╭─ RAW DATA
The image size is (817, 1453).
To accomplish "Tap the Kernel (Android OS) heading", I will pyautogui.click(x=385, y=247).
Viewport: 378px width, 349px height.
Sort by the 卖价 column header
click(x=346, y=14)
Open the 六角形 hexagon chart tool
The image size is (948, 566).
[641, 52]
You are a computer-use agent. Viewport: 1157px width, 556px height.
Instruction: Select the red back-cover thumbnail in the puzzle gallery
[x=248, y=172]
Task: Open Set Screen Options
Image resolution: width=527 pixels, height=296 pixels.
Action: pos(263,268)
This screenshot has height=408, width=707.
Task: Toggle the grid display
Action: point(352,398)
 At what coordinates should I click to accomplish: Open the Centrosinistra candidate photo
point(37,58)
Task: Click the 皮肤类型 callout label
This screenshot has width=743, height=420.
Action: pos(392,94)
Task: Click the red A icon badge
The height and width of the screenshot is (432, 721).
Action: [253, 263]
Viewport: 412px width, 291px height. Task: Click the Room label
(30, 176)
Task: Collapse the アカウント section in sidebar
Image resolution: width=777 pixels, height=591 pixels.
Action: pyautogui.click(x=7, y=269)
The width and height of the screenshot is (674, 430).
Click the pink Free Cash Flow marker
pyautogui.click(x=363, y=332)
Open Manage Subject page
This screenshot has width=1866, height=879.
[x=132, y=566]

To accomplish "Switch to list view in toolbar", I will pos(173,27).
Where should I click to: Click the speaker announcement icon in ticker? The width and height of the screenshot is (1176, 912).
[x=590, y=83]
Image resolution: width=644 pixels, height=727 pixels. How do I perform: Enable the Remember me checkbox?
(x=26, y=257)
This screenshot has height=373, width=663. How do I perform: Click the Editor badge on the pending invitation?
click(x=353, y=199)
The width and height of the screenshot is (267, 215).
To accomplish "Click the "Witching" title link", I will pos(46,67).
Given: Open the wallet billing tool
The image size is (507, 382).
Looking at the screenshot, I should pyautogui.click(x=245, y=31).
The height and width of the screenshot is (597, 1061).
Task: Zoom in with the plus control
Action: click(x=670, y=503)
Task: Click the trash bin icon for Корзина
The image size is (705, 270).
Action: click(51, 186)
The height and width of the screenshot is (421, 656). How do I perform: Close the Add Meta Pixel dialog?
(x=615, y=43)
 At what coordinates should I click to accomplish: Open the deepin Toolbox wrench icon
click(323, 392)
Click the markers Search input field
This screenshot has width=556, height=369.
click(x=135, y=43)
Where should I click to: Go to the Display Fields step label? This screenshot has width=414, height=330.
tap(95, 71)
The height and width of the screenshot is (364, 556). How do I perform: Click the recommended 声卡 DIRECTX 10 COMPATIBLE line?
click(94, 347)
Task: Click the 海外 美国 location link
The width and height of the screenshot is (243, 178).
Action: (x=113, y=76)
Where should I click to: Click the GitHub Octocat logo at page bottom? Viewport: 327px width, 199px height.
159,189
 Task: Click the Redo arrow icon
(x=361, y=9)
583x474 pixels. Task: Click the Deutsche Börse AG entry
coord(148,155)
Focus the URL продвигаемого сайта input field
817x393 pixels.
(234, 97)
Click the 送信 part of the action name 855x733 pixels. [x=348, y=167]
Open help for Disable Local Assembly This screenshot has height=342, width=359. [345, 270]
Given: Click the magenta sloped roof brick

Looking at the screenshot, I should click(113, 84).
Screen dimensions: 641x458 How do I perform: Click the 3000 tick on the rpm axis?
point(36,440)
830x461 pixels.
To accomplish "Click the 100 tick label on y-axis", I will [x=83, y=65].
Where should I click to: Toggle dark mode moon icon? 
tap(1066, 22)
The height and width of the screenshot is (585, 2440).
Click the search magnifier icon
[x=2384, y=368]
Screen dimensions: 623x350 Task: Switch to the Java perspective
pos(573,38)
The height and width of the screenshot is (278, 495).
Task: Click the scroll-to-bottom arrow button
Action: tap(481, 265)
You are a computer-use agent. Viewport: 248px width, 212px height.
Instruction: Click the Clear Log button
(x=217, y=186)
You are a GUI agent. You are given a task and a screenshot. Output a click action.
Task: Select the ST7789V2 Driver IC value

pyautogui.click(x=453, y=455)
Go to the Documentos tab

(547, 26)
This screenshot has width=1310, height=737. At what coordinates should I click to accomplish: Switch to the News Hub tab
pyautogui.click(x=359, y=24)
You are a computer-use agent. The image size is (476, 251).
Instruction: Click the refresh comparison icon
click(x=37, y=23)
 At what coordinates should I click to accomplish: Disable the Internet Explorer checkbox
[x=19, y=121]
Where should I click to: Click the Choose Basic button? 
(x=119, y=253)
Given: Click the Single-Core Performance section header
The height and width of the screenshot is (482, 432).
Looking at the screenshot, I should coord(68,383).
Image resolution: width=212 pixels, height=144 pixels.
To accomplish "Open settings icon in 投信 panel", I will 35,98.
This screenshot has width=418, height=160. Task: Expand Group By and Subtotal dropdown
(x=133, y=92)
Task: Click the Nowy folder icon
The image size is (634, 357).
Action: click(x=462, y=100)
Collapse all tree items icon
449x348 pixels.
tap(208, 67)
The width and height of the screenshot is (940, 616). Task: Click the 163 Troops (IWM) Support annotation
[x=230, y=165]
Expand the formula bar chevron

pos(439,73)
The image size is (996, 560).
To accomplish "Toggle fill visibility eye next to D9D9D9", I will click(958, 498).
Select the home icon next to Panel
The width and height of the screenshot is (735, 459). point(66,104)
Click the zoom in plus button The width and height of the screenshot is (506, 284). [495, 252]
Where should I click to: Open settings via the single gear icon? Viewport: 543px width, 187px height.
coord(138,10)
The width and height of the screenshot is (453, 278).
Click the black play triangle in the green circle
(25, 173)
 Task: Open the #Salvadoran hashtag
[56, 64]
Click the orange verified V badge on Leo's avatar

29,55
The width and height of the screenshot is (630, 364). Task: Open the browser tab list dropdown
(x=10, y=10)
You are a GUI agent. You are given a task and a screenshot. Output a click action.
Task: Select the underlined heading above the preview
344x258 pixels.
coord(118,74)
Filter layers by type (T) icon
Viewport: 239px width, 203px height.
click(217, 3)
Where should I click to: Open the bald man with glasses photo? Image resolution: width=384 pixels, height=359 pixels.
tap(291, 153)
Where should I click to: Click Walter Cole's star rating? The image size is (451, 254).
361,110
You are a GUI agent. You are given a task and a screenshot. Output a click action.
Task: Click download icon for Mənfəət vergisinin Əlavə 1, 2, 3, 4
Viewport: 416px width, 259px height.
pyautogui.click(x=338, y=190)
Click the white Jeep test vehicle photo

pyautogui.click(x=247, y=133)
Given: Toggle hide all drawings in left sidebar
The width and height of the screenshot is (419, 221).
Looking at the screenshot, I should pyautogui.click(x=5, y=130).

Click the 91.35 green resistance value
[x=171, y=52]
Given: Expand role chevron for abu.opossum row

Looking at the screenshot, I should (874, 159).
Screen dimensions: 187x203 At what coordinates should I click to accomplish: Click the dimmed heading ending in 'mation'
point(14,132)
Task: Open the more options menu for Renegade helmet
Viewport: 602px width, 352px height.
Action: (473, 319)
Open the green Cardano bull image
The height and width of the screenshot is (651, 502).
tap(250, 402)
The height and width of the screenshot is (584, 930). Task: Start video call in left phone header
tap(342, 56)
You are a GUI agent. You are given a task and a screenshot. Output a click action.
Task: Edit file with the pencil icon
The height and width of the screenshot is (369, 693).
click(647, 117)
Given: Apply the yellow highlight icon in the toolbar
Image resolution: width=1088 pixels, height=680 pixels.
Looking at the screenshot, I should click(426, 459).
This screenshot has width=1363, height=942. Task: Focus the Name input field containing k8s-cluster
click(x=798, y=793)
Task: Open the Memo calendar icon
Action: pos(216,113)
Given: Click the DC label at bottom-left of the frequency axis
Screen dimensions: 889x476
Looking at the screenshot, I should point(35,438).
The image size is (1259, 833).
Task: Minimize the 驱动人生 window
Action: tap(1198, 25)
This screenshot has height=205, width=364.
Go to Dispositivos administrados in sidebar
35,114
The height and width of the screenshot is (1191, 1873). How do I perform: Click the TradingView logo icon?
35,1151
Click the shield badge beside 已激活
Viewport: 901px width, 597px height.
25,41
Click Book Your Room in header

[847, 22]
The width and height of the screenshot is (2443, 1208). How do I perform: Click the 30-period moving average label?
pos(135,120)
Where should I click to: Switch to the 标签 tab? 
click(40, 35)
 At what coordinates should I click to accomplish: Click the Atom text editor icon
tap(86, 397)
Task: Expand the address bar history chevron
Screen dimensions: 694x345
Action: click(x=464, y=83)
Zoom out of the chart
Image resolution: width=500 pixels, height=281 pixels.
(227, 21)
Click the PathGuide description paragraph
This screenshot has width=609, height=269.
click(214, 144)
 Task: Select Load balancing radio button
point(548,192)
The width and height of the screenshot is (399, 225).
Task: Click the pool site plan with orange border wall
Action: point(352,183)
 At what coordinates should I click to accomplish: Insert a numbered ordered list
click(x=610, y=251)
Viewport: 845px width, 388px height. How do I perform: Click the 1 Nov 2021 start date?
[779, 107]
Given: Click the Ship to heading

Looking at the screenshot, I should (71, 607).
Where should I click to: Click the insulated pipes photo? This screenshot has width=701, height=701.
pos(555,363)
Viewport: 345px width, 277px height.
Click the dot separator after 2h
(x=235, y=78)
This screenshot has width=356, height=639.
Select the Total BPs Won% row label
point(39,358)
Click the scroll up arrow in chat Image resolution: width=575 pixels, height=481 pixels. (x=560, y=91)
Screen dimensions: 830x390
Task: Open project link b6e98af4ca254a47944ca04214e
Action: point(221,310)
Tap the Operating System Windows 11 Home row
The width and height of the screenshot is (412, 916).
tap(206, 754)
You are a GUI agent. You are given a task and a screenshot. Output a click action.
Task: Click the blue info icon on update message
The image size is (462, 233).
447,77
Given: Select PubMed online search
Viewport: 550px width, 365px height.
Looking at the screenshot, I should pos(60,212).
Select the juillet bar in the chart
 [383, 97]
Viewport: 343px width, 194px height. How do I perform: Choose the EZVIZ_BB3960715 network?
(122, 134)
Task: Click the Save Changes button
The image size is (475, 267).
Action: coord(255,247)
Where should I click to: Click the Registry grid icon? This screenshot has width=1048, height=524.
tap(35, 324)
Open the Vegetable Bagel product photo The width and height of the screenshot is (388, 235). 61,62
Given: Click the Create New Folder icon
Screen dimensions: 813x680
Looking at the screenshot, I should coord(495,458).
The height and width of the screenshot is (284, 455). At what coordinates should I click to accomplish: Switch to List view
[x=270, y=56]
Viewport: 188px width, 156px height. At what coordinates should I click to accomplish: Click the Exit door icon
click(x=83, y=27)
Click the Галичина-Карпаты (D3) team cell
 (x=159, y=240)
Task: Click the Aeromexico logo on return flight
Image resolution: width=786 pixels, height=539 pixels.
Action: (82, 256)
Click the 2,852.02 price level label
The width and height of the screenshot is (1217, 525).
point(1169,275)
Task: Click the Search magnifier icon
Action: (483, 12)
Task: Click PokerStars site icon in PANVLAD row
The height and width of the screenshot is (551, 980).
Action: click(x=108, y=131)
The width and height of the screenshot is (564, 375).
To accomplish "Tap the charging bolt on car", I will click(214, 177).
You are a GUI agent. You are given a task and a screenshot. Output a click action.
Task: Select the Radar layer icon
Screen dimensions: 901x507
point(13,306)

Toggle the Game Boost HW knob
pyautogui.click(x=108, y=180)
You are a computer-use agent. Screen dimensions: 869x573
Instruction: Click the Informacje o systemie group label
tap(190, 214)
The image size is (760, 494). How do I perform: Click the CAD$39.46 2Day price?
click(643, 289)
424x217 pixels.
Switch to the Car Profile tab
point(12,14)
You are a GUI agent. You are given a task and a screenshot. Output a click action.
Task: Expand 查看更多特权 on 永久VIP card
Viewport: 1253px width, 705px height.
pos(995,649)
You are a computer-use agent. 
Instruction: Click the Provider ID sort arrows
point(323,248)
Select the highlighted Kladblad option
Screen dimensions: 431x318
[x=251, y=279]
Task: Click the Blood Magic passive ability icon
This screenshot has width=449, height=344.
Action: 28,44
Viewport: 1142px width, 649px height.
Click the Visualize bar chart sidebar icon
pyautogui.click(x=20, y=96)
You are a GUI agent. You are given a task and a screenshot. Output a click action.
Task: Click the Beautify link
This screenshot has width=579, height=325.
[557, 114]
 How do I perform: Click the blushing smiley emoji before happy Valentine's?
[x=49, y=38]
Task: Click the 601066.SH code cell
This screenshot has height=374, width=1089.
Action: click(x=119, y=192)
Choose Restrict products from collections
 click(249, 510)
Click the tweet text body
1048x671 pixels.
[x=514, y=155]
╰─
THE TASK - Your task is to quote, without any alteration, the lines running from the top of the records to the line that holds "The width and height of the screenshot is (267, 215).", both included.

RESULT OF THE EXERCISE -
The image size is (817, 1453).
To accomplish "Tap the Kernel (Android OS) heading", I will pyautogui.click(x=385, y=247).
Viewport: 378px width, 349px height.
Sort by the 卖价 column header
click(x=346, y=14)
Open the 六角形 hexagon chart tool
The image size is (948, 566).
[641, 52]
You are a computer-use agent. Viewport: 1157px width, 556px height.
Instruction: Select the red back-cover thumbnail in the puzzle gallery
[x=248, y=172]
Task: Open Set Screen Options
Image resolution: width=527 pixels, height=296 pixels.
Action: pos(263,268)
This screenshot has height=408, width=707.
Task: Toggle the grid display
Action: point(352,398)
 At what coordinates should I click to accomplish: Open the Centrosinistra candidate photo
point(37,58)
Task: Click the 皮肤类型 callout label
This screenshot has width=743, height=420.
Action: pos(392,94)
Task: Click the red A icon badge
The height and width of the screenshot is (432, 721).
Action: [253, 263]
Viewport: 412px width, 291px height. Task: Click the Room label
(30, 176)
Task: Collapse the アカウント section in sidebar
Image resolution: width=777 pixels, height=591 pixels.
Action: pyautogui.click(x=7, y=269)
The width and height of the screenshot is (674, 430).
Click the pink Free Cash Flow marker
pyautogui.click(x=363, y=332)
Open Manage Subject page
This screenshot has width=1866, height=879.
[x=132, y=566]

To accomplish "Switch to list view in toolbar", I will pos(173,27).
Where should I click to: Click the speaker announcement icon in ticker? The width and height of the screenshot is (1176, 912).
[x=590, y=83]
Image resolution: width=644 pixels, height=727 pixels. How do I perform: Enable the Remember me checkbox?
(x=26, y=257)
This screenshot has height=373, width=663. How do I perform: Click the Editor badge on the pending invitation?
click(x=353, y=199)
The width and height of the screenshot is (267, 215).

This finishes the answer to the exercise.